The CHS radio guys were hilarious. Both analysts played for the Irish, one graduating about 20 years ago, the other over 50 years ago. They were a little fired up for the rivalry game. They thought each penalty that wiped out a TD was garbage. They show more uncalled holds than usual. By the fourth quarter they were screaming at the refs from the press box. And this was in a game their team was winning! I was entertained.


KU

Welp, so much for all the big plans for this year.

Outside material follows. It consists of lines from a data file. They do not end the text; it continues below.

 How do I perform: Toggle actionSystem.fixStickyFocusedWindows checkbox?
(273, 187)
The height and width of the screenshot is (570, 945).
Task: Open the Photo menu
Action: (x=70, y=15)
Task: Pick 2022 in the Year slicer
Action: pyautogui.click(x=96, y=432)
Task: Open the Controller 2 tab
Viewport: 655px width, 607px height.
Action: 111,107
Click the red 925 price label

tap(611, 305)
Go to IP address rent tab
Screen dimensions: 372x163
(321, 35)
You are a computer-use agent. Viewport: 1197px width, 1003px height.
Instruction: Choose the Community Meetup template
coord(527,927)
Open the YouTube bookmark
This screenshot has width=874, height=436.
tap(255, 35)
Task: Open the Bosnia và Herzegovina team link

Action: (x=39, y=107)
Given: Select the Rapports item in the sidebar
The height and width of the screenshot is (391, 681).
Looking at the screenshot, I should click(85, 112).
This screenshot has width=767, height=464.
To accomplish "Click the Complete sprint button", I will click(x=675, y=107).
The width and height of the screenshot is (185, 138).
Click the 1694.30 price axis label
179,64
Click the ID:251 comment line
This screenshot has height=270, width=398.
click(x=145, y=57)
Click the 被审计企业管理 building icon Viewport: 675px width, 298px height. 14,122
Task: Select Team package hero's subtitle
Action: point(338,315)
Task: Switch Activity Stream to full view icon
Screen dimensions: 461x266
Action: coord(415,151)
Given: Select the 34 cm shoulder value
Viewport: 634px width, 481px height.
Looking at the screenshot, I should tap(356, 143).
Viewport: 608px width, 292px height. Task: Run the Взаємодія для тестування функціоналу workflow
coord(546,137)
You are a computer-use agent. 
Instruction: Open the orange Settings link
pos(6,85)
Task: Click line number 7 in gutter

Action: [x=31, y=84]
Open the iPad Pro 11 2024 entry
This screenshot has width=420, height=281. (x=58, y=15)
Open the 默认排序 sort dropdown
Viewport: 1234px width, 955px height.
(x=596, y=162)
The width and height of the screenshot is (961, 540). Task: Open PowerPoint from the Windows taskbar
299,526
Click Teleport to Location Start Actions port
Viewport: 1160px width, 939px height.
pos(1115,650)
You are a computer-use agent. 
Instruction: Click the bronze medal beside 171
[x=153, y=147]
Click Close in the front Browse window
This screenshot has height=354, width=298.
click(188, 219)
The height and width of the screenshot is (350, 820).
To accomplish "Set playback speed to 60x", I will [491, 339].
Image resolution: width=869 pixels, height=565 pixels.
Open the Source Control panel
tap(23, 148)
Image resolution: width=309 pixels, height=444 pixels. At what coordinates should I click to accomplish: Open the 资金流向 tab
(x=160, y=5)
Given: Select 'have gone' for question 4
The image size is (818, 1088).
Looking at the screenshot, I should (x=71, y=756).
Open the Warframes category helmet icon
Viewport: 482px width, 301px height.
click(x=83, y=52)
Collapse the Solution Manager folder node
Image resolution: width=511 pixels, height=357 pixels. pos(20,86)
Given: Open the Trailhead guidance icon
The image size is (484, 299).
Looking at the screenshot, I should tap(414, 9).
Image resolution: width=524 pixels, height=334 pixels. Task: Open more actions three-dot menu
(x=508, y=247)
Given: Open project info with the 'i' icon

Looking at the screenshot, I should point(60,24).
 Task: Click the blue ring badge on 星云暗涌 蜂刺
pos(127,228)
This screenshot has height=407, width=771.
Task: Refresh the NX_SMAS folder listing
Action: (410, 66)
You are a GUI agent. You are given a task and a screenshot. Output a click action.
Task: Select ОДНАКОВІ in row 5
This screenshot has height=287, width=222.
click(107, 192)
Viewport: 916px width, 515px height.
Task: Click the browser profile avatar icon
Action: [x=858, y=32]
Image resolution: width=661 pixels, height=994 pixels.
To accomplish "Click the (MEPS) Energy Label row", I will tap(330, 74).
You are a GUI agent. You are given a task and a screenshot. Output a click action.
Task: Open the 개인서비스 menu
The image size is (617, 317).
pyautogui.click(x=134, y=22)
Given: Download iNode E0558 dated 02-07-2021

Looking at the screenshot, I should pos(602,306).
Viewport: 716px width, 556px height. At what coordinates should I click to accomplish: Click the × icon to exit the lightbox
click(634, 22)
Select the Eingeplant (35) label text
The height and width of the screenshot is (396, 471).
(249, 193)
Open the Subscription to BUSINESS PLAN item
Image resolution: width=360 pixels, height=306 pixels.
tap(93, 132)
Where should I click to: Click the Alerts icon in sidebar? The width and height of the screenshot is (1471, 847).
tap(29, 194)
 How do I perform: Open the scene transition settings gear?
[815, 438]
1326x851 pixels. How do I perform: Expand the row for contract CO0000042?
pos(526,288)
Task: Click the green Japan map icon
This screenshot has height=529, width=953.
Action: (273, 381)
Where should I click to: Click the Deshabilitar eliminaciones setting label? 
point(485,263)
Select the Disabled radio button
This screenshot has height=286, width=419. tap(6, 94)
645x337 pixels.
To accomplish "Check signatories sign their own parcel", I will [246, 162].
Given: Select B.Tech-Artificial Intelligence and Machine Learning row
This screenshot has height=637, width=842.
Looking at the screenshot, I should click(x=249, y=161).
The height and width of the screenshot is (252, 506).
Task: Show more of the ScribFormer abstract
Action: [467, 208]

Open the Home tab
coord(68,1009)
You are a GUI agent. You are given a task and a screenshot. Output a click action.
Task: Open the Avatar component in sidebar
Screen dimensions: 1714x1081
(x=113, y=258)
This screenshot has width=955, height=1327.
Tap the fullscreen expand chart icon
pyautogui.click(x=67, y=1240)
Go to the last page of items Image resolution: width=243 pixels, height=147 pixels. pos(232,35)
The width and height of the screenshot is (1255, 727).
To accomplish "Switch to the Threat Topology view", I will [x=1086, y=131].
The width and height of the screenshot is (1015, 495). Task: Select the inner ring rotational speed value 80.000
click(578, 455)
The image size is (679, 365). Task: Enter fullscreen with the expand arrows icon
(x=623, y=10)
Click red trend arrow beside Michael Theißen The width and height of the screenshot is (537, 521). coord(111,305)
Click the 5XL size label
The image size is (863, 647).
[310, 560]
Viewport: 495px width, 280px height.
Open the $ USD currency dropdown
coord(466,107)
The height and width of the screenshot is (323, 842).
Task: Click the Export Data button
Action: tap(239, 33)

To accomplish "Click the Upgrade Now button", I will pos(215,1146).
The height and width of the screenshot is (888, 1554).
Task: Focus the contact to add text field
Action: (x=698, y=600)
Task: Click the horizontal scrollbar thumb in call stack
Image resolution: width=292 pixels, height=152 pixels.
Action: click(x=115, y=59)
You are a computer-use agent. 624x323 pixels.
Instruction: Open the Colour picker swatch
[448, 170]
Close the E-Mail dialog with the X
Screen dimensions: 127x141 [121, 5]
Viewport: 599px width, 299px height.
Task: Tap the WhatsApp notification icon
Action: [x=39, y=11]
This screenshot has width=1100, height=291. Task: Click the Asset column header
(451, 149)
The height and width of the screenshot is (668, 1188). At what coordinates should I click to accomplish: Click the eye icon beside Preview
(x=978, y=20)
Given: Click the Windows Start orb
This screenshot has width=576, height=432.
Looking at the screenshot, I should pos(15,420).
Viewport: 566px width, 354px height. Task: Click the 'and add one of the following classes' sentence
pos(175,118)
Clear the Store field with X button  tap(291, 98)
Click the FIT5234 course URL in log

I would have written a lot more about this game had I taken a crack at it Friday. Some seriously dumb coaching decisions. Any hopes that Jeff Grimes would step right in for Andy Kotelnicki have been dashed. I mean, how you don’t give Devin Neal, who averaged almost six yards a carry on the night and is averaging nine yards a carry for the season, the ball on second and two and instead throw a pass that has not worked all night when another touchdown likely wins the game is beyond me. The KU offense, which would get all kinds of run on football Twitter the past couple years for how innovative and fun it was, is now boring and can’t adjust. Hiring Grimes is the first big mistake of Lance Leipold’s time in Lawrence. I feel like he could have grabbed some OC from a Texas high school and got better results.

Aside from one exceptionally dumb play by the defense that could have ended the game – the fumble they kicked around for 30 seconds before UNLV fell on it – they were, mostly, amazing. Especially the front seven, which was not expected to be a strength. Two weeks in a row they’ve controlled the game and been let down by the offense/coaches.

Losing a contest that, after the game, the analytics gave the Jayhawks an 83% chance to win seems dumb even for a program with as much dumbness in its history as KU has. Something about the entire team seems off. The last two years it seemed more like a Mangino-era team that rarely did things to beat themselves. Through three games they seem sloppier and less disciplined than the past two years. That is true from the coaches through the players. Not what I expected from a head coach wound as tight as Leipold.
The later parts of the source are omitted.